— begin TEXT SECTION —

Dissenting Statement on Proposed Security-Based Swaps Rules
I thank the rulemaking team for their work on the proposal we are considering today. I would also like to thank the broader team in the Division of Trading and Markets that worked on our Title VII registration and trade reporting rules that went live last month. Finalizing these rules, and the related implementation guidance, was no easy task. Your efforts, particularly over the last few months, are very much appreciated. As today’s proposal makes clear, there is more work on the horizon regarding Title VII. Unfortunately, in their current form, I cannot support the proposed rules we are considering today.
In 2010, we made our first attempt at fulfilling the directive in Section 763(g) of the Dodd-Frank Act to adopt rules addressing fraud, manipulation, and deception in connection with security-based swaps by proposing Rule 9j-1.[1] In response, we received feedback from market participants about the potential unintended consequences of that initial proposal on the day-to-day operations of both the security-based swaps market and the underlying cash markets.[2]
Today, we are considering a re-proposal of Rule 9j-1. This second attempt has made some changes to respond to several comments that we received on the 2010 proposal. But, in other respects, I see this re-proposal as doubling down on our prior approach. I believe that the re-proposed rule will lead to confusion for market participants that could have detrimental effects on their ability to use security-based swaps for hedging and risk management.
The extent of potential confusion regarding how this re-proposed rule could operate is broad and could touch many aspects of our capital markets. The re-proposed rule has implications for the ability of security-based swaps to serve as a means through which lenders manage credit risk from their loan portfolios and trading desks hedge cash positions they have entered into. Re-proposed Rule 9j-1 also would affect trading in underlying securities markets in a manner that could raise doubts for firms regarding their secondary market trading activity, even if trading is done by an affiliate of the security-based swap counterparty.
Fostering market integrity is a key means by which the Commission carries out its three-part mission and instills fairness and confidence in securities markets. The antifraud provisions of the federal securities laws are time-tested, and in this instance, perhaps we could have considered an approach that hewed more closely to those safeguards. Such an alternative approach might mitigate areas of potential confusion, allowing the security-based swaps market to continue serving its important risk management function that benefits both issuers and investors.
I also have concerns about proposed Rule 10B-1 regarding public large position reporting. The release explains that the goals of public reporting are: (1) providing information about the build-up of large positions that could be indicative of potentially fraudulent or manipulative purposes; (2) flagging the existence of concentrated positions, which may not be known to all counterparties; and (3) providing advance notice of a potential manufactured credit event or other opportunistic strategy. Unfortunately, it is not clear that the large amount of information to be reported will be effective for achieving these goals.

— end TEXT SECTION —
— begin EXCERPTED DATA —

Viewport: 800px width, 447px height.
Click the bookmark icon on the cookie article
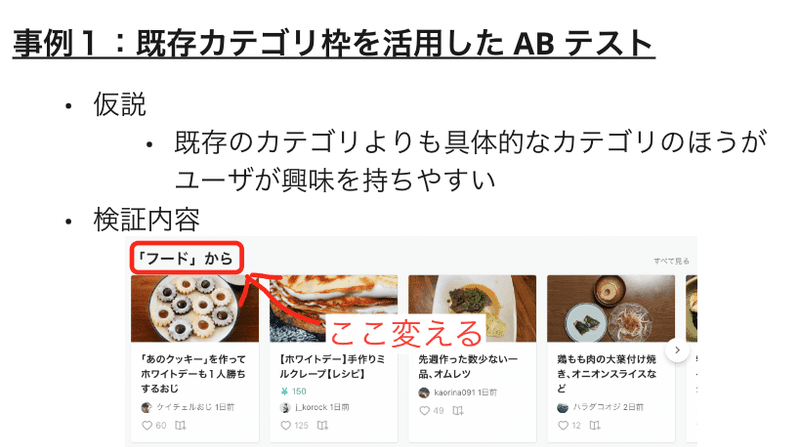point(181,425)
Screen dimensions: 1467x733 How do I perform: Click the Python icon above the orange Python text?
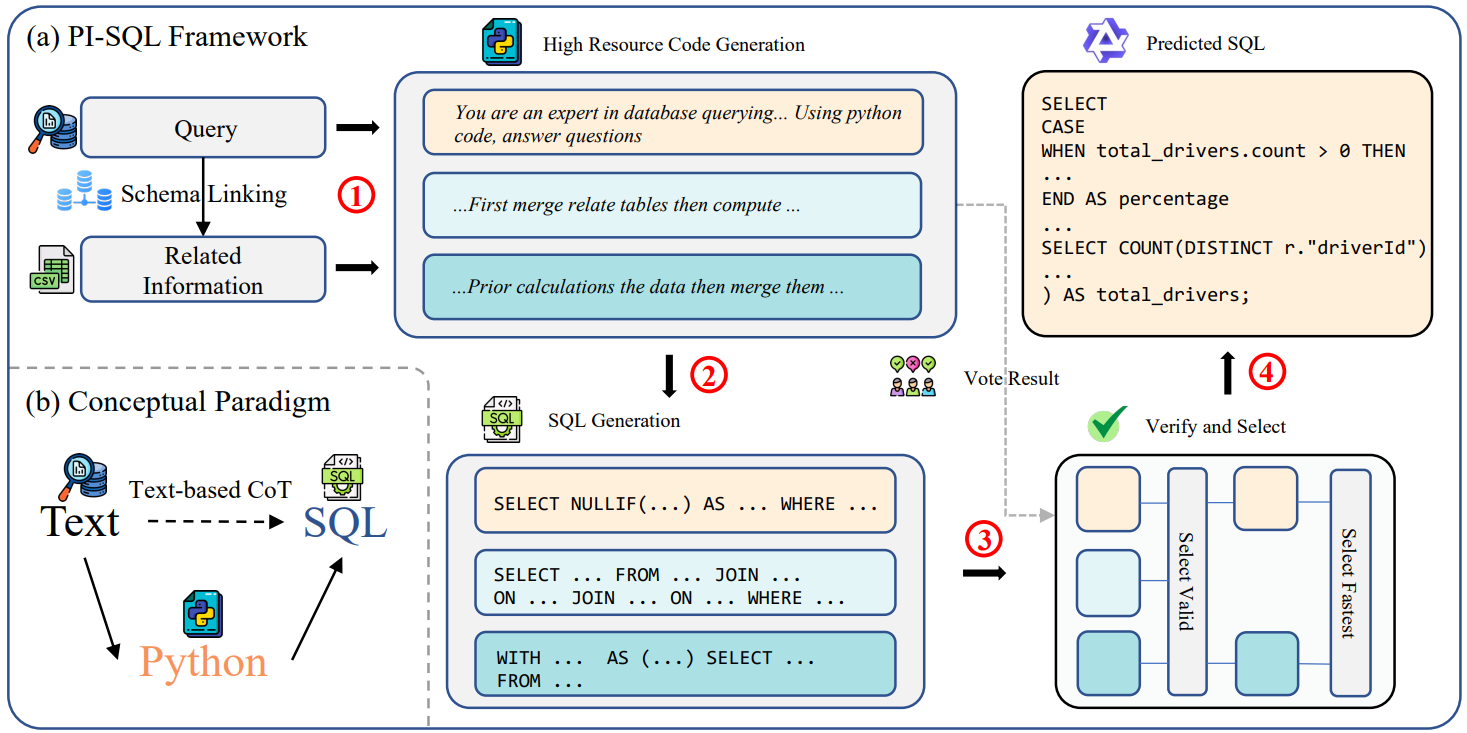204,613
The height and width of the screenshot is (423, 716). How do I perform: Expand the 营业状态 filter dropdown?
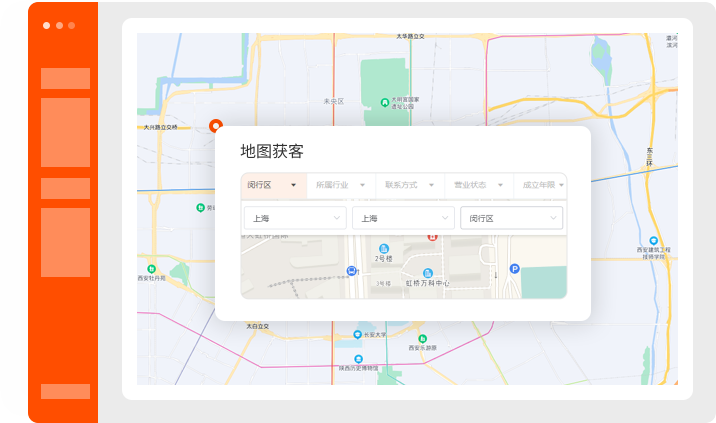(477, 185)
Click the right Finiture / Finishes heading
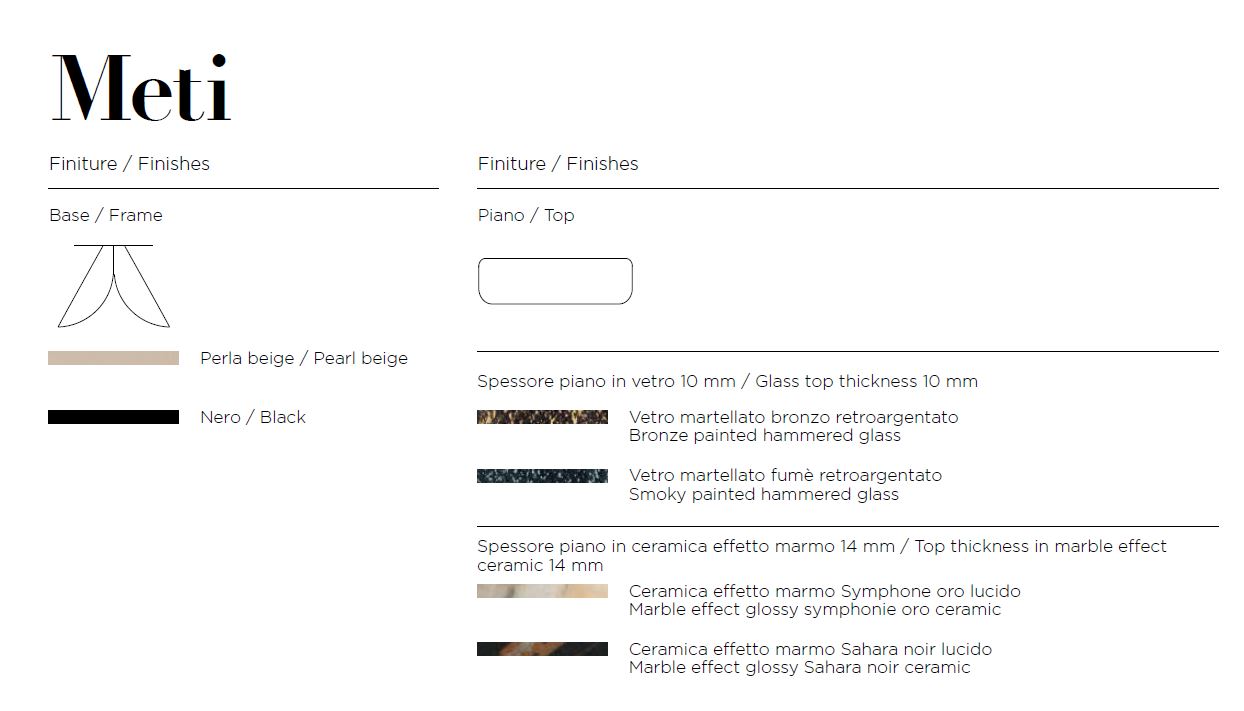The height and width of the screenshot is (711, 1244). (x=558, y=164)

— end EXCERPTED DATA —

■ GIVEN INSTRUCTION ■
Which section of the Dodd-Frank Act does the dissenting statement on security-based swaps rules cite as directing the adoption of rules addressing fraud, manipulation, and deception in connection with security-based swaps?

■ FINAL RESULT ■
Section 763(g)